Wednesday, March 6, 2013

What Language Is: And What it Isn't and What it Could Be

by John McWhorter

A linguist explains for the layman, in easy, readable prose and affable wit, the professional view on languages: they are Ingrown, Disheveled, Intricate, Oral, and Mixed.  He tries to dispel the ludicrous and unfounded belief that some languages are more “real” than others (which are thought of as “primitive”) simply because they are better known or have a tradition of literature.  Rationally, with no dogmatic axe to grind, he explains the prescriptivist view of language – all languages – as ever-changing oral traditions, most of them a macedoine of borrowings from neighbors, colonists, conquerors, and subcultures.  He inverts the layman’s suppositions about “primitive” creoles – it’s writing which is the perversion of language, not the other way around; and it’s the baffling impenetrability of, say, Navajo that is unusual, rather than the more simplistic grammars of Persian and English - which have been streamlined over time by an influx of adult immigrants who honed off some of the intricacies while learning them orally, as well as infusing some of their own language into the pot.

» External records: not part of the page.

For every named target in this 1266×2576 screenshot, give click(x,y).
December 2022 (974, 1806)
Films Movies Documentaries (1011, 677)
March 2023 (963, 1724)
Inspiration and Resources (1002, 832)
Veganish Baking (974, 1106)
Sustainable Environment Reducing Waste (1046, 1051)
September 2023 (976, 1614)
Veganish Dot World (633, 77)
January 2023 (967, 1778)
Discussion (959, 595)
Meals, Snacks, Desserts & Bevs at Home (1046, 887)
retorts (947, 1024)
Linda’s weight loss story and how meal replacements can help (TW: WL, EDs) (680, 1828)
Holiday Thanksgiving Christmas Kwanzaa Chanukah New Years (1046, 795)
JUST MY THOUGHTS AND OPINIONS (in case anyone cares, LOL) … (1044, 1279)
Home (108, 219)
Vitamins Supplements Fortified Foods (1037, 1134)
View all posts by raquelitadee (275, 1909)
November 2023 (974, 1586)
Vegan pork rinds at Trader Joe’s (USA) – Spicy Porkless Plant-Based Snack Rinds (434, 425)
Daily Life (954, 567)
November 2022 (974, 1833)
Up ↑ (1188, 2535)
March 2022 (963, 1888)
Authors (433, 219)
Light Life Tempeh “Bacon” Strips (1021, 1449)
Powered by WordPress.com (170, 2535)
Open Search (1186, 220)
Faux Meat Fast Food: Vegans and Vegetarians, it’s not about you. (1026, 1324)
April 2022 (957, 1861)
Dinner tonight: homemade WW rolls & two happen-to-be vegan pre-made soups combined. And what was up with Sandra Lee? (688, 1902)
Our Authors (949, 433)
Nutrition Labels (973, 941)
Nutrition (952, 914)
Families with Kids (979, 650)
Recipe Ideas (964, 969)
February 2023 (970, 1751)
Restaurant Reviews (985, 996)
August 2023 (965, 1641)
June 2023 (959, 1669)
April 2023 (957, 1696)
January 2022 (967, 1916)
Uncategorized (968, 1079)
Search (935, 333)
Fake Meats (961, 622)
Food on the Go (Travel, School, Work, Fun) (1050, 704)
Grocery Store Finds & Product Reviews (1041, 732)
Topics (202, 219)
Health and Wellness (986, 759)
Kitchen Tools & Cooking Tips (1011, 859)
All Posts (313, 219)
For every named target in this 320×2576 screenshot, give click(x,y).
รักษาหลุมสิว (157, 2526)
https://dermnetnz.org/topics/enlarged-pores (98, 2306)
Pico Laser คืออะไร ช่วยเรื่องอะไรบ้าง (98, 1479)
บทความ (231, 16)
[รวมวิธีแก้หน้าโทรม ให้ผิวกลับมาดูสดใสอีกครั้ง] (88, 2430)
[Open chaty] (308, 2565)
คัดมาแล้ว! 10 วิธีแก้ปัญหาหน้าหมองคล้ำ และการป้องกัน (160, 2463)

This is a terrific book, full of fascinating tidbits about individual languages (the English word “notch” used to be “otch” but the initial n was transferred to the indefinite article; Mandarin uses some shape-based classifiers for its numbered nouns; the African language Serer has ten genders; Twi uses various particles to indicate how you have come to know a statement; Berik nouns specify the time of day things happened to them) as well as wise, compelling pronouncements on language as whole.  McWhorter looks at a language’s entire background – its history of colonization or conquest, its geographic setting – to explain its own individual quirks.  As McWhorter notes, languages have fetishes over different things – English's insistence on differentiating the indefinite and definite articles of nouns baffles Mandarin and Russian speakers, who don’t use any articles, while other languages are anal about specific counting words or the relations of objects to the speaker.  This doesn’t make them “strange” or not “real” languages, just individual, and it’s that variation that is so endlessly fascinating to us language geeks.  Where I think McWhorter fails to convince is in his argument that textspeak and the slipping of written standards results in just as “real” a language than the AP Manual of Style; this may be true, from a linguistic point of view, but the actual criticism is that slipping standards are worse, not less real, than the heavy precedent of our vast, complex written tradition, which has ennobled us, and which is being forgotten.  This aside, the book is charming, captivating, and compelling; anyone who makes misinformed comments about what language is – and that is so many otherwise perfectly rational people – should be forced to read it.